**Miscellaneous Problems**

**Example 1: **

The language Q has the following properties:

**1.**ABC is the base word.

**2.**If C immediately follows B, then C can be moved to the front of the code word to generate another word.

Which one of the following is a code word in language Q?

(A) CAB

(B) BCA

(C) AAA

(D) ABA

(E) CCC

From (1), ABC is a code word.

From (2), the C in the code word ABC can be moved to the front of the word: CAB.

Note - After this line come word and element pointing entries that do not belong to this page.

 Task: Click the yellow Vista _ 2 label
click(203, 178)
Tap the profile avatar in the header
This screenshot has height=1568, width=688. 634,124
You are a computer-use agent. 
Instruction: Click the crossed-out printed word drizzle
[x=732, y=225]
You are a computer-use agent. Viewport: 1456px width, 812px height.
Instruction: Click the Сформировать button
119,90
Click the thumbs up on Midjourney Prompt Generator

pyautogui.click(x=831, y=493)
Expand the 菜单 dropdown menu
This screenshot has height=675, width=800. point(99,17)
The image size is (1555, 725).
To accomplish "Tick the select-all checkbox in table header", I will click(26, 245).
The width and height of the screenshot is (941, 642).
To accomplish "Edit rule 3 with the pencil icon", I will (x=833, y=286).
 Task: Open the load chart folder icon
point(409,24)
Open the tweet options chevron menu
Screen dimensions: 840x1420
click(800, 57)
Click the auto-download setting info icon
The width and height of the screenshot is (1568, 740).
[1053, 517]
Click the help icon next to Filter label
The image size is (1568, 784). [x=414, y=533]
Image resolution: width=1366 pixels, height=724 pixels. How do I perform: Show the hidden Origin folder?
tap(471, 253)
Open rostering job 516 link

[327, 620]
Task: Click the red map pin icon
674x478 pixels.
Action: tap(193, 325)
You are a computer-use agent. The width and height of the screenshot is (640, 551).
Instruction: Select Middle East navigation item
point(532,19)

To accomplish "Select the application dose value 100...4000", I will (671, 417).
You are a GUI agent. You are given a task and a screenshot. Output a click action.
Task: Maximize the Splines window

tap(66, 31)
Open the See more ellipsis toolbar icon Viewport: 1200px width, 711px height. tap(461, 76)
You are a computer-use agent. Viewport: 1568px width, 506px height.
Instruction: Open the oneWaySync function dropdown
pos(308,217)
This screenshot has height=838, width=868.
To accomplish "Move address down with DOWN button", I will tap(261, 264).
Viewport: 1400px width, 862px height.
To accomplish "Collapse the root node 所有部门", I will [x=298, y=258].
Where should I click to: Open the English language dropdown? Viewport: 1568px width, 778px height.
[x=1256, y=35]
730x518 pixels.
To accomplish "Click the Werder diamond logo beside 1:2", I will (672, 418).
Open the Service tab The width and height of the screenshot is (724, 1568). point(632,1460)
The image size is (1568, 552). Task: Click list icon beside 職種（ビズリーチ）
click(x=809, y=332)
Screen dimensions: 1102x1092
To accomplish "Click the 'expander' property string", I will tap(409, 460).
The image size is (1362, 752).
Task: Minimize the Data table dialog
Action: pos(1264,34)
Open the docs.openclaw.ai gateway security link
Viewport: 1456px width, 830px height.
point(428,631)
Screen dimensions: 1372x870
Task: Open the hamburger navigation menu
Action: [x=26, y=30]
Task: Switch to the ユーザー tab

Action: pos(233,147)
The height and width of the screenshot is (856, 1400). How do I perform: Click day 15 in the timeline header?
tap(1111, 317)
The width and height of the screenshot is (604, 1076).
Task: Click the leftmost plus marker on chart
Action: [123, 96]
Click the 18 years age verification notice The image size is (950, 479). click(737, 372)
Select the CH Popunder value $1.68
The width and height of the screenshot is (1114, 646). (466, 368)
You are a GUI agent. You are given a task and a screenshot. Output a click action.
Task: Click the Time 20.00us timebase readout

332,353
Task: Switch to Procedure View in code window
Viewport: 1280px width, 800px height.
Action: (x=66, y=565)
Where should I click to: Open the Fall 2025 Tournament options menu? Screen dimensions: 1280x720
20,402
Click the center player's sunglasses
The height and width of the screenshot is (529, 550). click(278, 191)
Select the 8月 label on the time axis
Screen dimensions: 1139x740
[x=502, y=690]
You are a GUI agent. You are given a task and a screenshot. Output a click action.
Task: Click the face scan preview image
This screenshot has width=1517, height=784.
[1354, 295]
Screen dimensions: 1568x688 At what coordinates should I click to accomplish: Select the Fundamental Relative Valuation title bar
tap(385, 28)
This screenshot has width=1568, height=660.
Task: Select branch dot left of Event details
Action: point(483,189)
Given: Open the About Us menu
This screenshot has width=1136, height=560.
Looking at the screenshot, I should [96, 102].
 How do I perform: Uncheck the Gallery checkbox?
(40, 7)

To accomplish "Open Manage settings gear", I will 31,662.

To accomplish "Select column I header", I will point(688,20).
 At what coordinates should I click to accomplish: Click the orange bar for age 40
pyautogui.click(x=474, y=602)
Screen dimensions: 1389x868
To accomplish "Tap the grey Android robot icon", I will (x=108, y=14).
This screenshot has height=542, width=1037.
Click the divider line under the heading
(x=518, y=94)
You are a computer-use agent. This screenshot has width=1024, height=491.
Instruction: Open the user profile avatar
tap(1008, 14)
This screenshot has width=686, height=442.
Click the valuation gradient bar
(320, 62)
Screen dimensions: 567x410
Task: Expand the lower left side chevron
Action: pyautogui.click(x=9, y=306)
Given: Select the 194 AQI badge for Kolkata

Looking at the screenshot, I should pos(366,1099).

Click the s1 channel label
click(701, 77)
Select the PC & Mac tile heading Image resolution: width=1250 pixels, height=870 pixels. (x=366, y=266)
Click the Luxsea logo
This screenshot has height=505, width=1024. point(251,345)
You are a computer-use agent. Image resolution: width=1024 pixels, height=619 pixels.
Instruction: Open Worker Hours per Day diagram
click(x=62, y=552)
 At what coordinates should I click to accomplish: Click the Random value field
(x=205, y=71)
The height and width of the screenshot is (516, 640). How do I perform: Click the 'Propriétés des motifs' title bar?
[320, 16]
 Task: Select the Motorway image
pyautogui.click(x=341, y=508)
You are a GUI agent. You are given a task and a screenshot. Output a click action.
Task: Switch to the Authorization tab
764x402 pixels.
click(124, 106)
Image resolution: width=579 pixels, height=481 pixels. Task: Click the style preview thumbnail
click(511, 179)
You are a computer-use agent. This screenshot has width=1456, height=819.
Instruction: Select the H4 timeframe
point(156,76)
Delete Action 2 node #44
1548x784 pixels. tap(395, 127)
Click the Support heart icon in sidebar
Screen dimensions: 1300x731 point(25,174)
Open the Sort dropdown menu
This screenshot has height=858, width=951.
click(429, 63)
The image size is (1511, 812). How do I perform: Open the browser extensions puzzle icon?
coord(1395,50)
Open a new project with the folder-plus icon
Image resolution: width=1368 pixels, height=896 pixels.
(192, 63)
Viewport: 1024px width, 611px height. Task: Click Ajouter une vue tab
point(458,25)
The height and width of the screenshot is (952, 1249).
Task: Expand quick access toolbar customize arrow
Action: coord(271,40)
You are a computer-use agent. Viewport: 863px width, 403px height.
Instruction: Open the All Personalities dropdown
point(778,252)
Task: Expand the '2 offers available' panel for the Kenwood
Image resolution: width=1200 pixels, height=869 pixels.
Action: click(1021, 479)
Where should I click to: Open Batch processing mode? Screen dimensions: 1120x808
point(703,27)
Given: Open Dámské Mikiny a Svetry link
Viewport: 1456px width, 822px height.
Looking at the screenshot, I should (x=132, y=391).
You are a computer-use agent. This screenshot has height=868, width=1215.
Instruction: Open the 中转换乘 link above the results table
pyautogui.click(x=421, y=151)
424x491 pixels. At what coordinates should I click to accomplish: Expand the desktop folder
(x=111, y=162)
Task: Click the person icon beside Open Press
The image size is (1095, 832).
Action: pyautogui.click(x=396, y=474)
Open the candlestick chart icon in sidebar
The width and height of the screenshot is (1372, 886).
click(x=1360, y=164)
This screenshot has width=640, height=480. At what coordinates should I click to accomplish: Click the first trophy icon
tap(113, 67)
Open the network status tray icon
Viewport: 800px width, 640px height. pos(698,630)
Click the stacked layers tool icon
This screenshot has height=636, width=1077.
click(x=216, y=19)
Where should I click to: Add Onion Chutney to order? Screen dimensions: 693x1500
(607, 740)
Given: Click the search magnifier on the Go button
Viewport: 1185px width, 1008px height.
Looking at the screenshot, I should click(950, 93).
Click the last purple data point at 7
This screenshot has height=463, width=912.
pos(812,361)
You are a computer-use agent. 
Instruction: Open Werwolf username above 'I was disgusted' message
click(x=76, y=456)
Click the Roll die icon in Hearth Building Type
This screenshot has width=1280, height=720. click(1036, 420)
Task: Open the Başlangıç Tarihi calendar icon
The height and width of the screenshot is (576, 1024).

Hence, CAB is a code word and the answer is (A).

**Example 2: **

Bowl S contains only marbles. If 1/4 of the marbles were removed, the bowl would be filled to 1/2 of its capacity. If 100 marbles were added, the bowl would be full. How many marbles are in bowl S?

(A) 100

(B) 200

(C) 250

(D) 300

(E) 400

Let n be the number of marbles in the bowl, and let c be the capacity of the bowl. Then translating *“if 1/4 of the marbles were removed, the bowl would be filled to 1/2 of its capacity”* into an equation yields

$n-\frac{1}{4}n=\frac{1}{2}c,or\frac{3}{2}n=c$

Next, translating “*if 100 marbles were added, the bowl would be full”* into an equation yields

100 + n = c

Hence, we have the system:

$\frac{3}{2}n=c$

100 + n = c

Combining the two above equations yields

$\frac{3}{2}n=100+n$

3n = 200 + 2n

n = 200

The answer is (B).

**Method II (Plugging in):**

Suppose there are 100 marbles in the bowl—choice (A). Removing 1/4 of them would leave 75 marbles in the bowl. Since this is 1/2 the capacity of the bowl, the capacity of the bowl is 150. But if we add 100 marbles to the original 100, we get 200 marbles, not 150. This eliminates (A).

Next, suppose there are 200 marbles in the bowl—choice (B). Removing 1/4 of them would leave 150 marbles in the bowl. Since this is 1/2 the capacity of the bowl, the capacity of the bowl is 300. Now, if we add 100 marbles to the original 200, we get 300 marbles—the capacity of the bowl. The answer is (B).